[Dataset entries]
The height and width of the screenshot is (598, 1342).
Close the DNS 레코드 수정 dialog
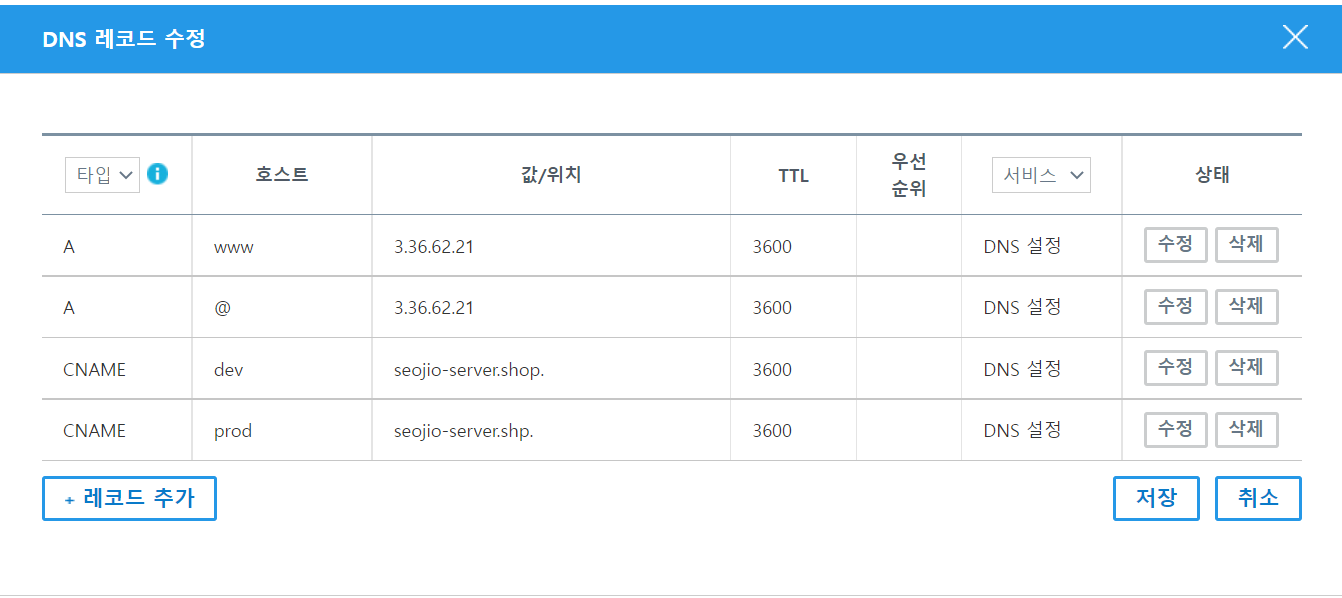click(x=1295, y=38)
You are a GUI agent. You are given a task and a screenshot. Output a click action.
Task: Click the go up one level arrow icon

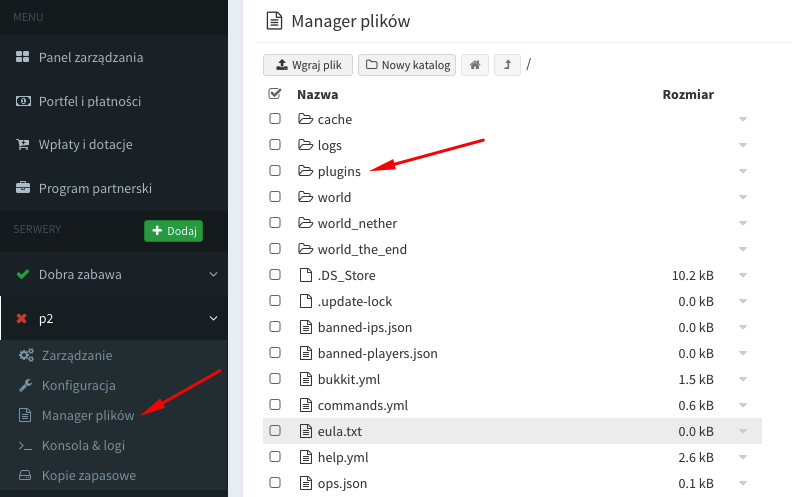(x=508, y=65)
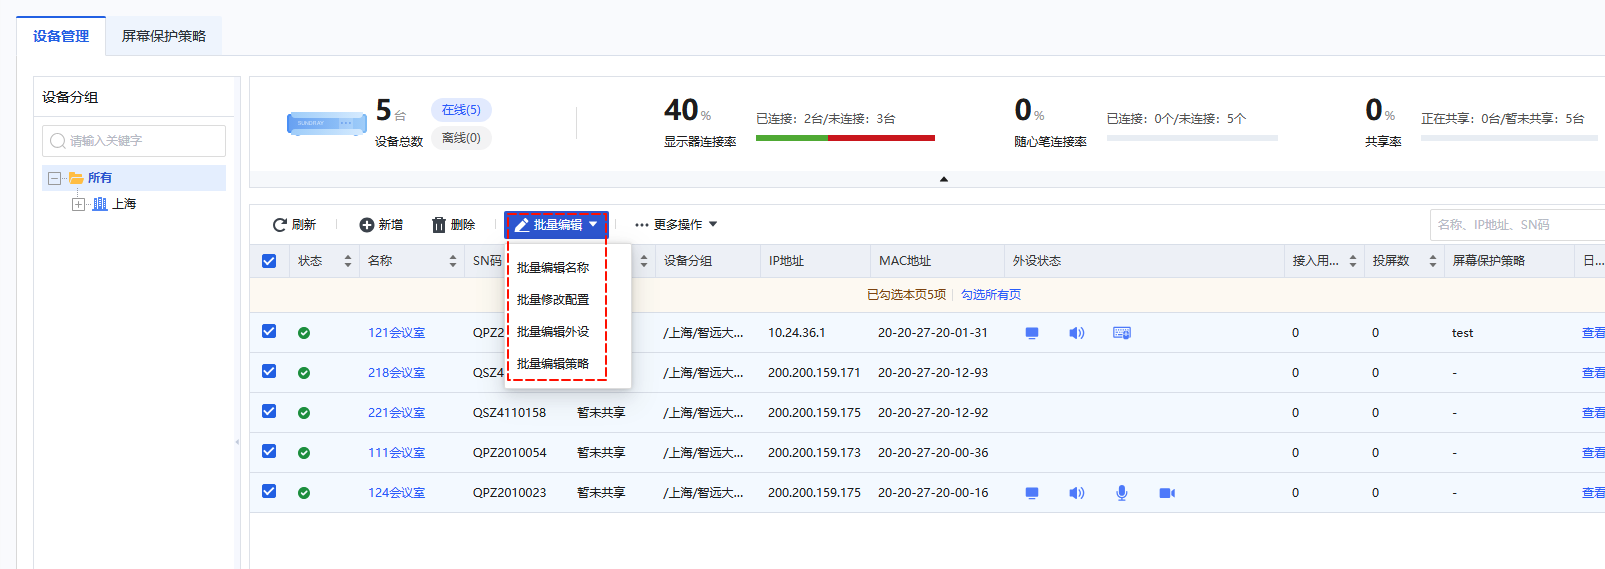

**WORK REQUEST**
What number of lines in the data contain the word "screenshot"? Give the number and nothing else.

**EXERCISE RESULT**
2